Of course, as pointed by many, the final keyword does not reallly affect the garbage collector, but it does guarantee that the reference will never be changed into a younger object if this object survives the minor collections and makes it to the older heap.

Articles:

IBM on garbage collection: history, in the hotspot JVM and performance. These may no longer be fully valid, as it dates back in 2003/04, but they give some easy to read insight into GCs.

Sun on Tuning garbage collection

David Rodríguez - dribeas
A: 

final on local variables and parameters makes no difference to the class files produced, so cannot affect runtime performance. If a class has no subclasses, HotSpot treats that class as if it is final anyway (it can undo later if a class that breaks that assumption is loaded). I believe final on methods is much the same as classes. final on static field may allow the variable to be interpreted as a "compile-time constant" and optimisation to be done by javac on that basis. final on fields allows the JVM some freedom to ignore happens-before relations.

Tom Hawtin - tackline
A: 

Final variables cannot be changed after initial assignment (enforced by the compiler).

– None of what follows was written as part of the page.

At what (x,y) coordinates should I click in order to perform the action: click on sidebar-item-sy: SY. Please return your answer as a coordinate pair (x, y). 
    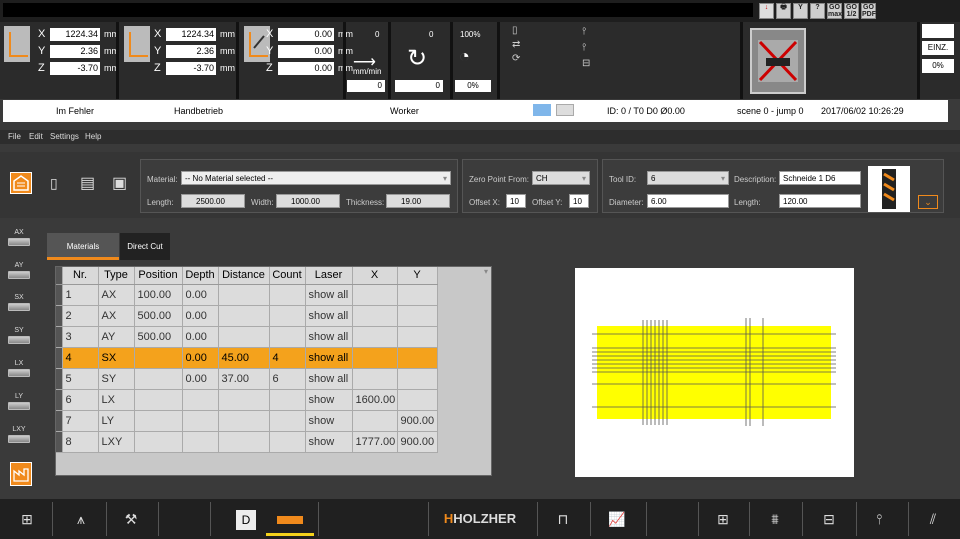
    Looking at the image, I should click on (19, 341).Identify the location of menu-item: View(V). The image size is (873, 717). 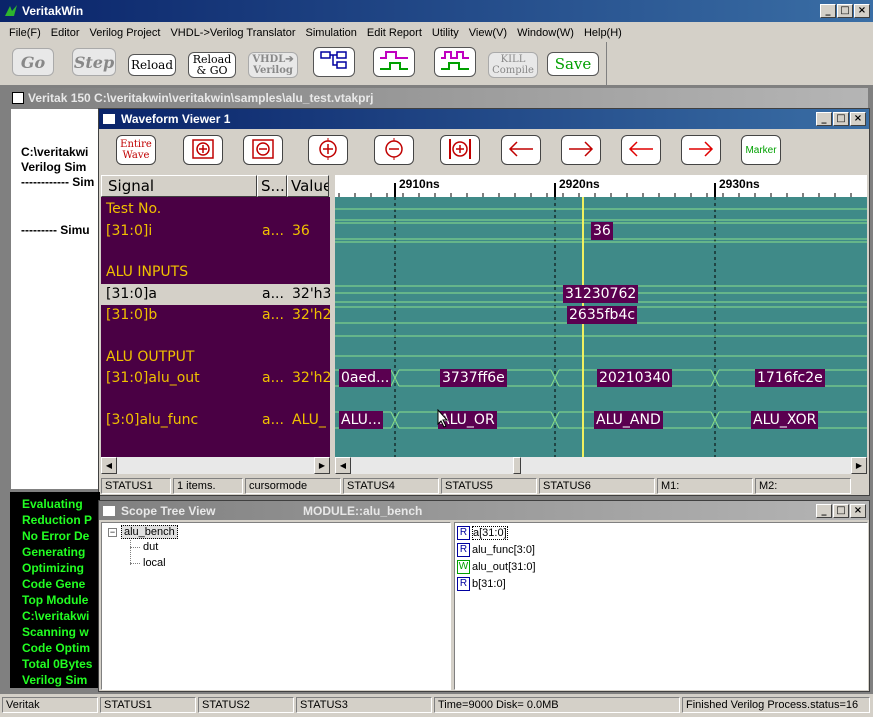
(488, 33).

This does not change the behaviour of the garbage collection as such. Only thing is that these variables cannot be nulled when not being used any more (which may help the garbage collection in memory tight situations).

You should know that final allows the compiler to make assumptions about what to optimize. Inlining code and not including code known not to be reachable.

final boolean debug = false;

......

if (debug) {
  System.out.println("DEBUG INFO!");
}

The println will not be included in the byte code.